I have about a year of full time experience with Visual C++ 2008. I am productive but I'm still frustrated with the debugger.

Is this the right forum to get help with the debugger? My biggest problem is not seeing any value when the variable is deeply burried within an array of structs and functions within functions. Yes I know that if isn't in scope there's nothing to report but after 20 years of programming I kind-a know when something is in scope or not.

Walt

I have VS 2008 as well (not quite as much experience, but oh well). One of the first things I noticed about 'watch'es is that sometimes even though a variable's name and information are in-scope, the copy of it that you are looking at may not be. You actually need to set a separate watch for the revised scope.

Sometimes it's hard to see a deeply buried value without drilling down. Have you tried the popup drill down when you hover over the variable's name? Here's a partial screenie of the VS2008 debugger popup for a project I'm working on right now. You can also drill down in a similar fashion in the watch window. Just click the '+' next to the object/array you need more info on.
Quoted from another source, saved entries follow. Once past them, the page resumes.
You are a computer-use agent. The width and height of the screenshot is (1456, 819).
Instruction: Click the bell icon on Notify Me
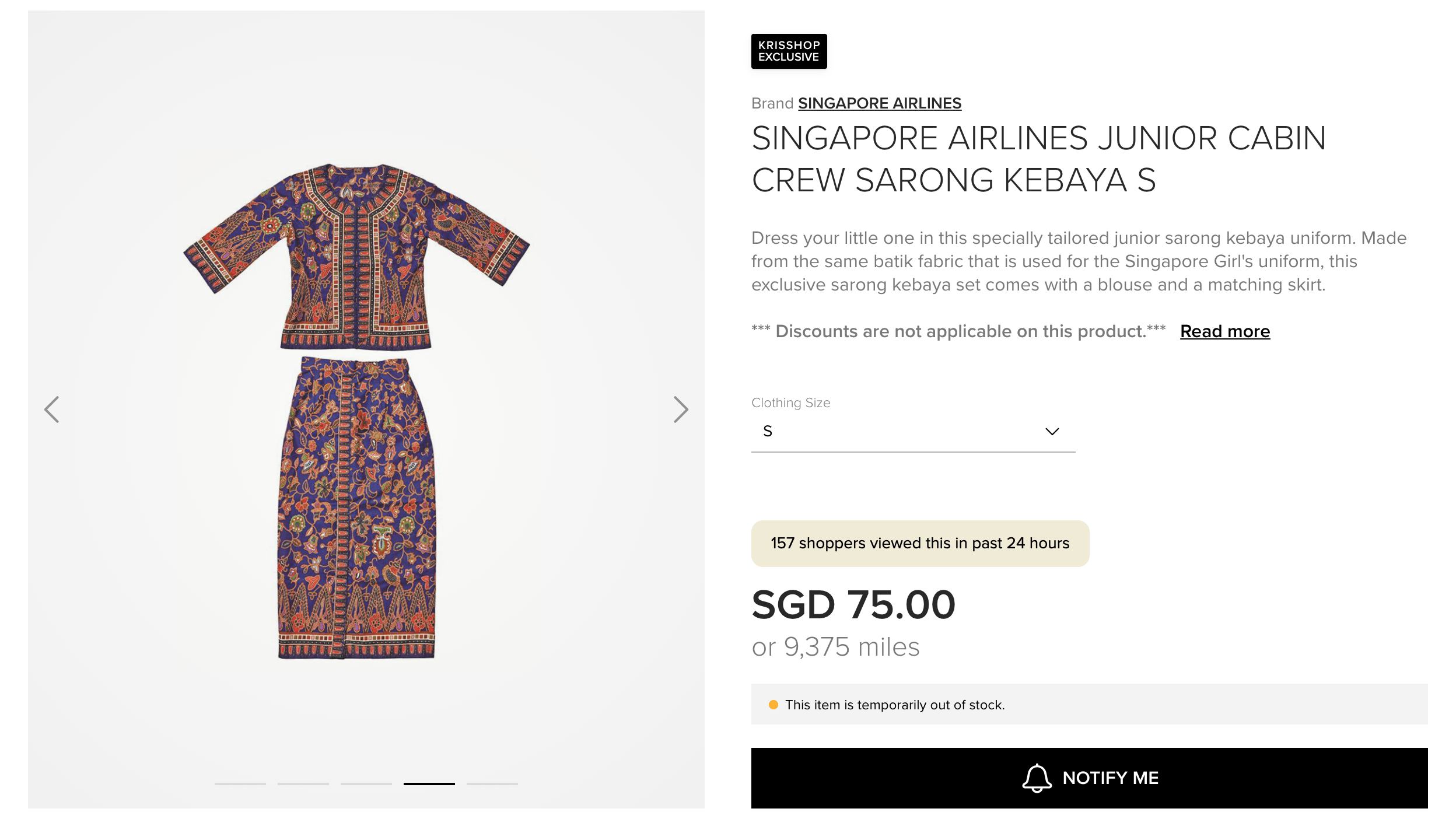1037,778
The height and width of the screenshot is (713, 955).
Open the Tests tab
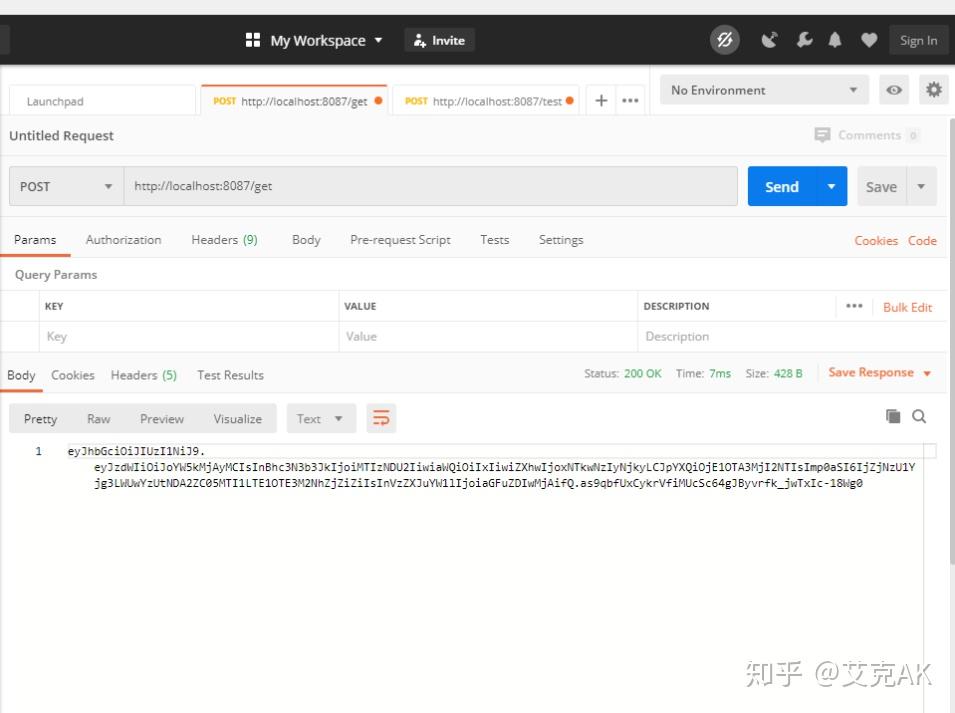[x=494, y=239]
Edited 6 Years Ago by Fbody: n/a

Thank you Fbody.
I discovered the plus sign but I don't understand what you mean about the "copy of it that you are looking at may not be". How do you "set a separate [to] watch for the revised scope."
Looking forward to your publication of the debugger guide.
Walt

You can have multiple "watch"es set for the same variable. If the watch that you are currently using grays out, it is not currently valid. Simply right-click the in-scope version of the variable in your code and select "add watch" it will create a new copy. You don't necessarily need to create a watch for the top-level object, you can create individual watch's for the object's lower-level structures and properties as well.

For example, in the screen that I posted, the 'farkle' object is a top-level object that is accessible and valid. When execution gets down to line 46 (since that's the first whole command visible) it steps into the farkleGame::applyConfiguration() method. Once it steps into the method, the watch on 'farkle' will no longer be in-scope even though I'm using one of its methods and all of the information is still valid. During this time, you can set a new watch for one of its member variables that is part of the farkleGame class and see the current information in real-time again. Once execution jumps back out of applyConfiguration(), the original farkle object will update and be valid again and the second watch that you created will become invalid.